(Entries for locating words and elements)

-*-*-

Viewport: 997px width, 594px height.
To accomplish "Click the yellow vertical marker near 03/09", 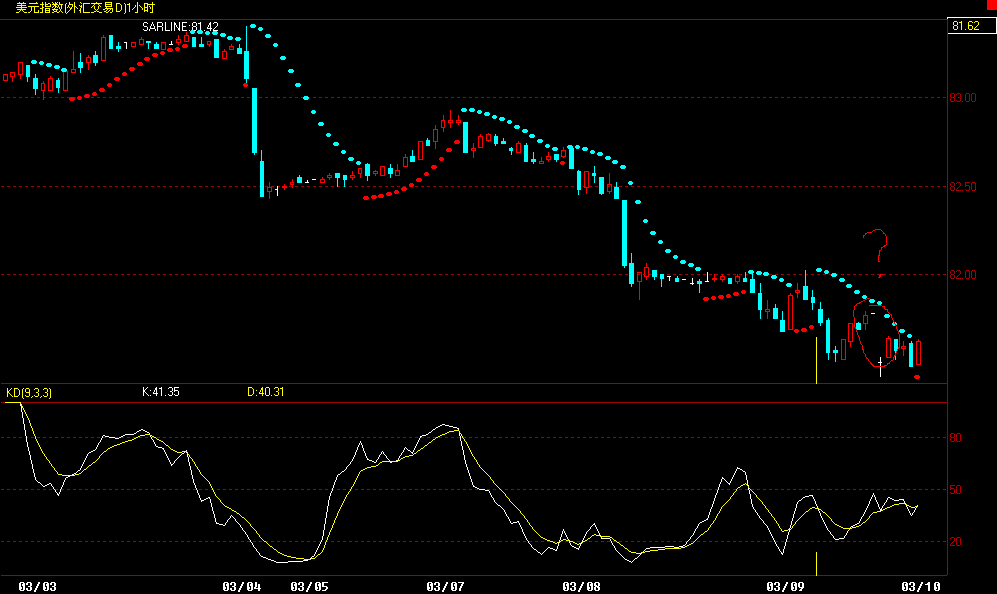I will click(817, 360).
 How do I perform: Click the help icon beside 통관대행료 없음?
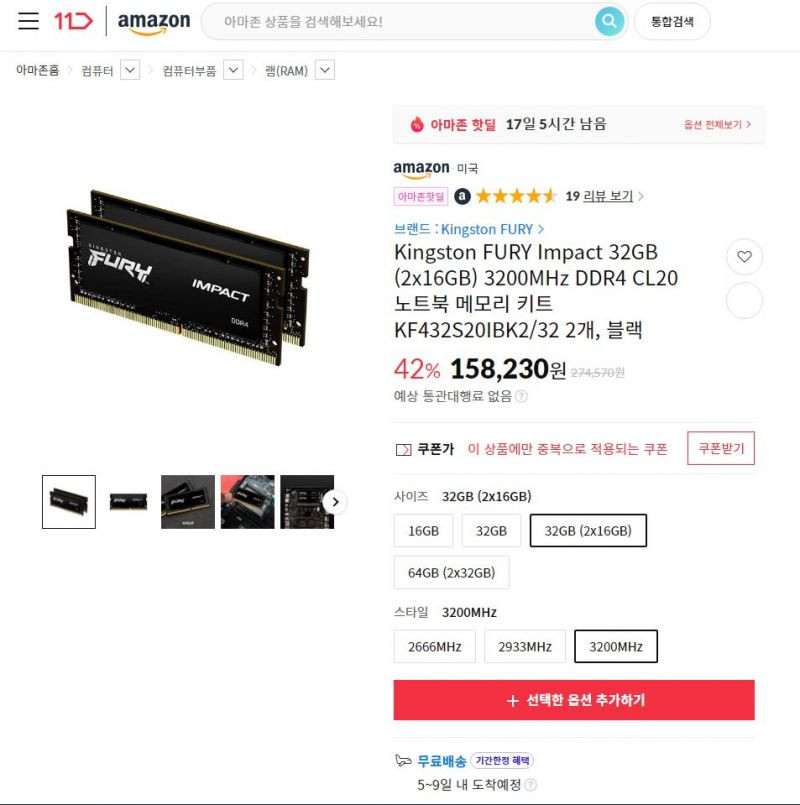(521, 396)
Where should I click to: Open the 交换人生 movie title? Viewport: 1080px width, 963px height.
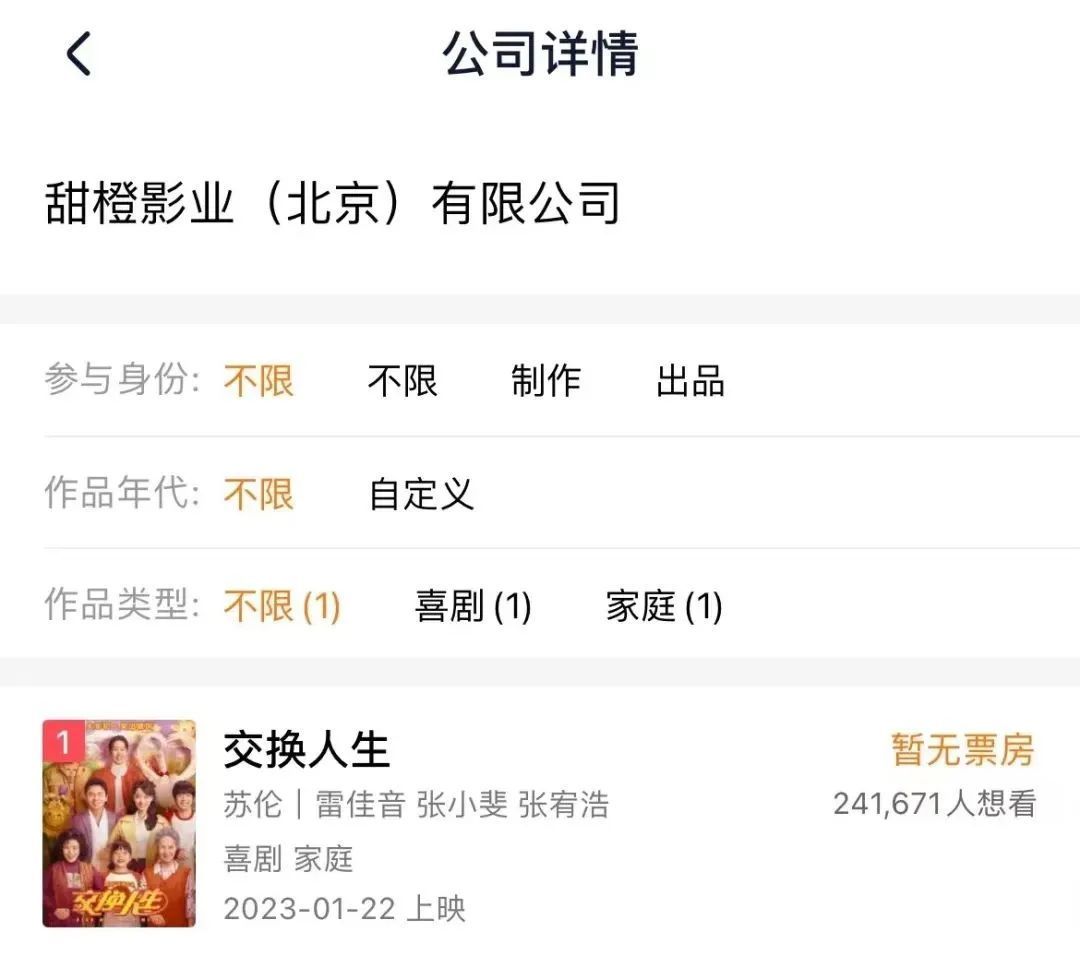coord(307,749)
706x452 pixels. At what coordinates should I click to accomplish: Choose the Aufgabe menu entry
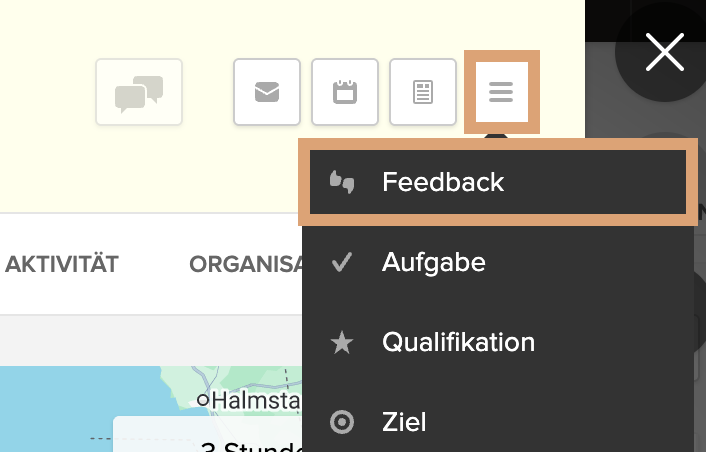pos(433,263)
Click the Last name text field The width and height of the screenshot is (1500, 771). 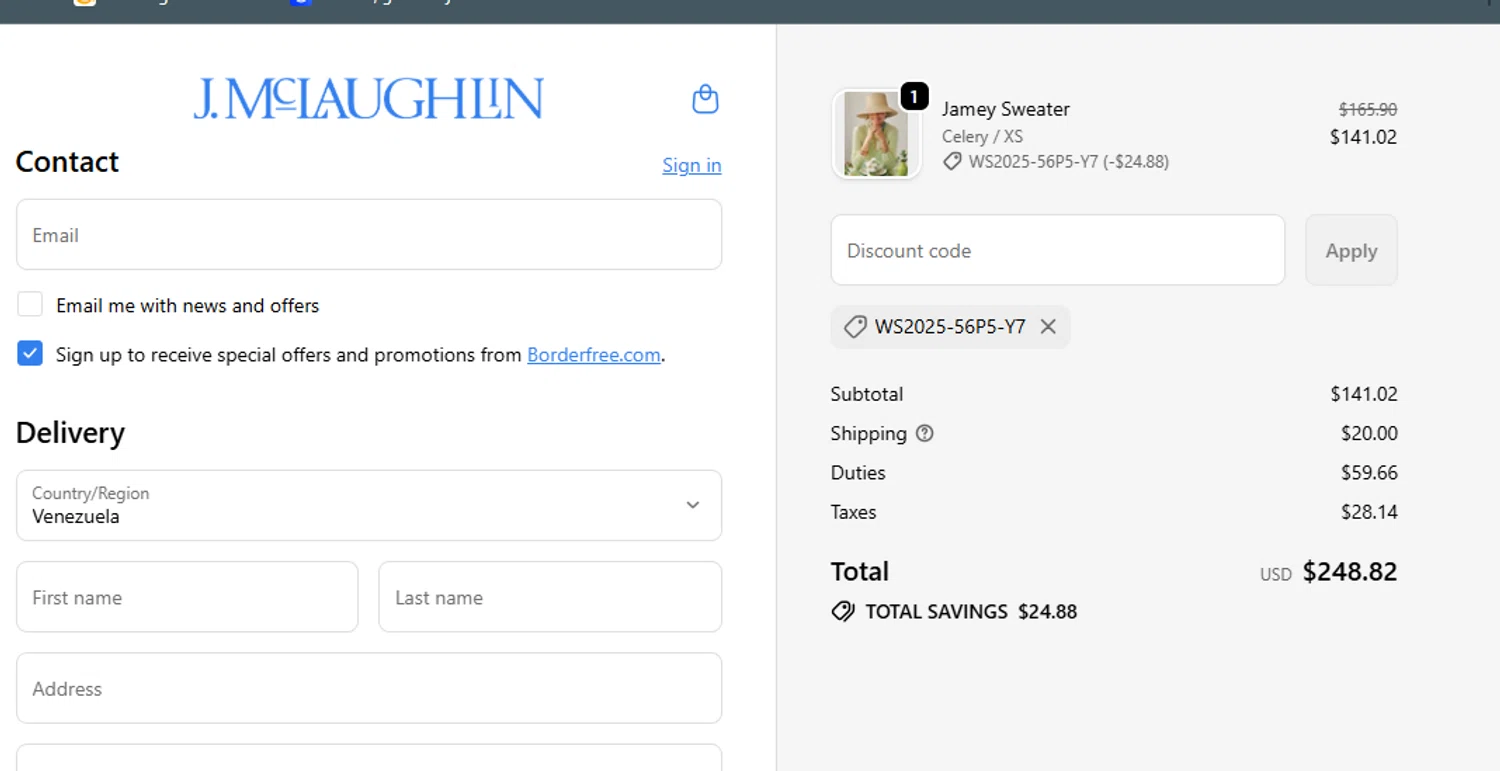[x=549, y=598]
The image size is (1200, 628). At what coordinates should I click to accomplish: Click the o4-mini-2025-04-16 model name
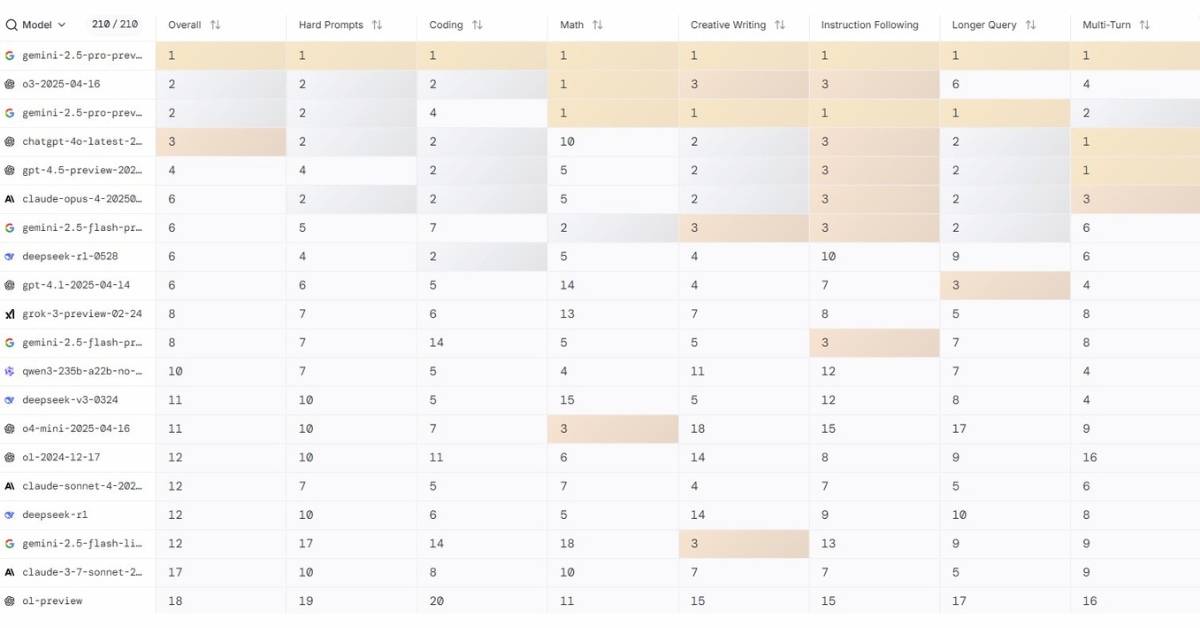pyautogui.click(x=76, y=429)
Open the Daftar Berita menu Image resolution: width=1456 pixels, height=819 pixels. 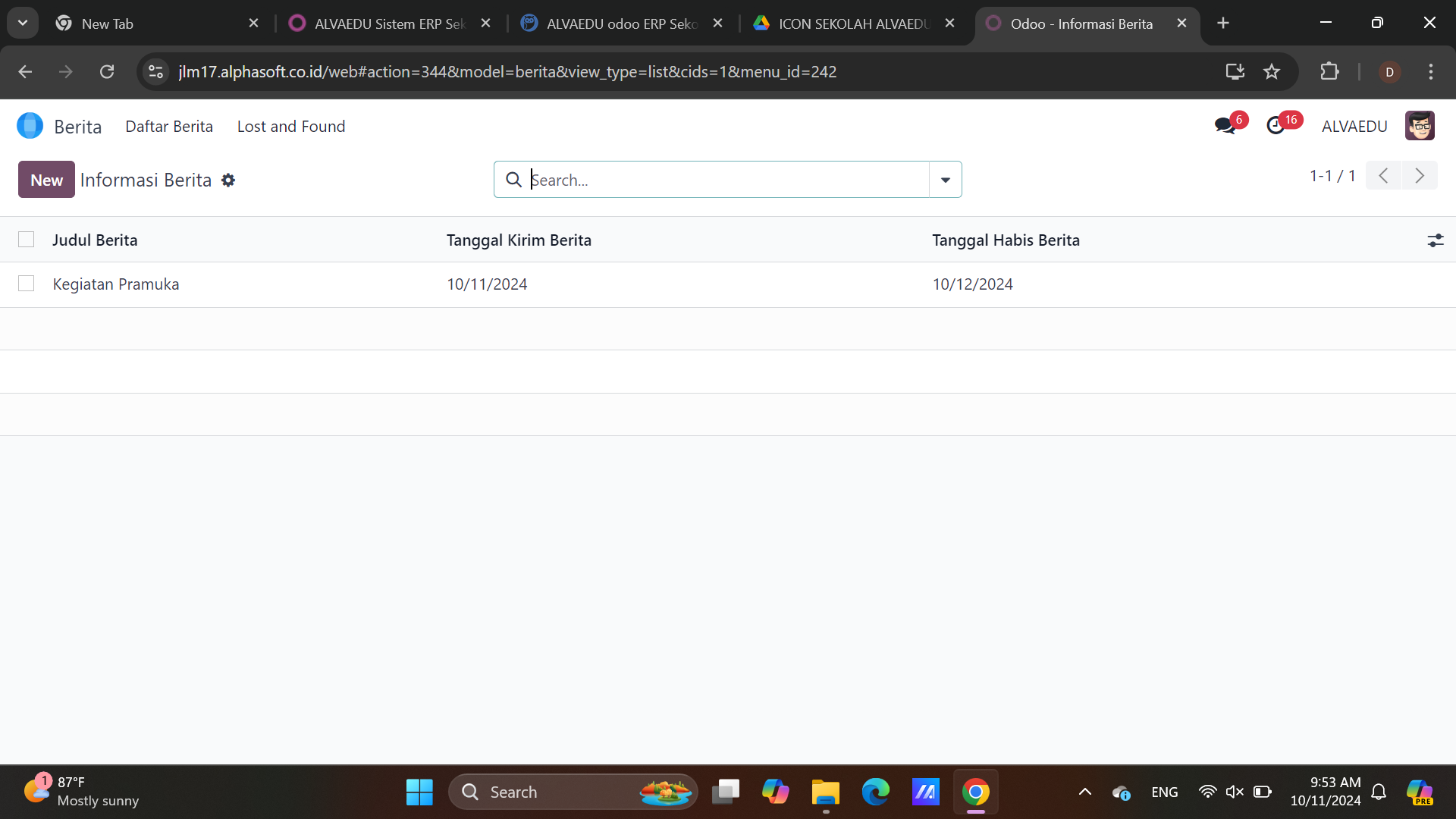pyautogui.click(x=169, y=127)
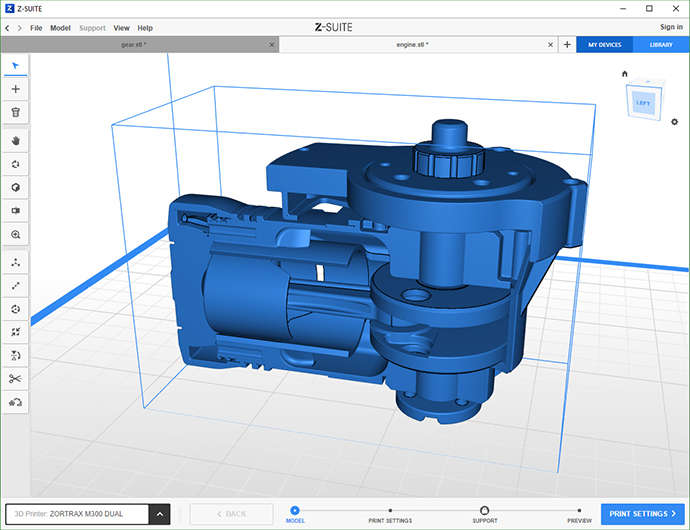The height and width of the screenshot is (530, 690).
Task: Close the engine.stl tab
Action: [550, 45]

-*-*-

= TASK PROMPT =
Please find every row above that contains the string "what" and copy each of those rows in full. Uppercase and lowercase letters must match.

= TASK SOLUTION =
706x452 pixels. At what coordinates should I click to accomplish: Choose the Aufgabe menu entry
The image size is (1200, 628). At what coordinates should I click to accomplish: Click the o4-mini-2025-04-16 model name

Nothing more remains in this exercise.